Not a lot has been been going on the past few days, and I like it like that. I was sick most of the weekend so I didn't do much but laze around, but on Sunday the kids and I put up the tree. Monday night Ian and Sean decorated the lawn, and all I can is that that Jeff Foxworthy should come and do a skit about our house. Four of the 5 things out there don't light up more than halfway. It's lovely.
I can't wait for Christmas! I love the holidays anyway (as most people know because I listen to Christmas music all year round), but this year is going to be different. My brother and SIL won't be here for our traditional Christmas Eve, and the people at my MILs house is going to be few this year for Christmas day, so it should be quiet. I don't mind though, because this year I feel totally different so the quiet should suit me fine.

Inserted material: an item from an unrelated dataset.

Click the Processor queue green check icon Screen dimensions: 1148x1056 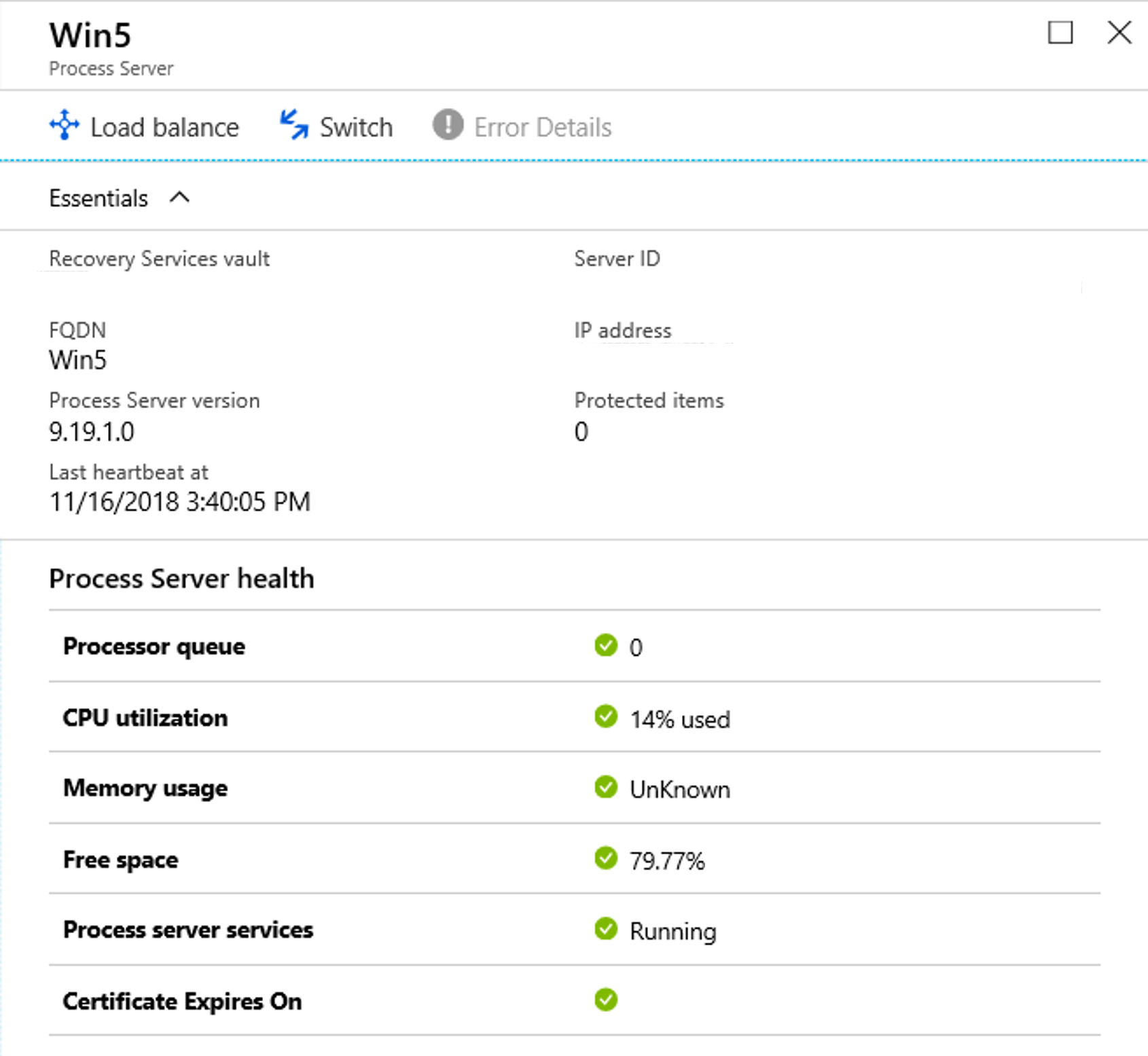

During the past few months I've realized how few friends I really have because I decided to let the word "friend" mean something more to me than in the past, and I've also stopped trying to make excuses for people and thus feeling badly that I didn't "measure up" to whatever deserved their time and attention. Because of the change in my thinking I have, in essence, freed myself from feeling less-than-worthy and thinking that there was something lacking in me as a person. With that came a great calm and a fullness in my heart, and an even greater appreciation for the true friends and the family I have. I have a lot to be thankful for, and I can't think of a greater time to have come to this honest and amazing realization than around the holidays!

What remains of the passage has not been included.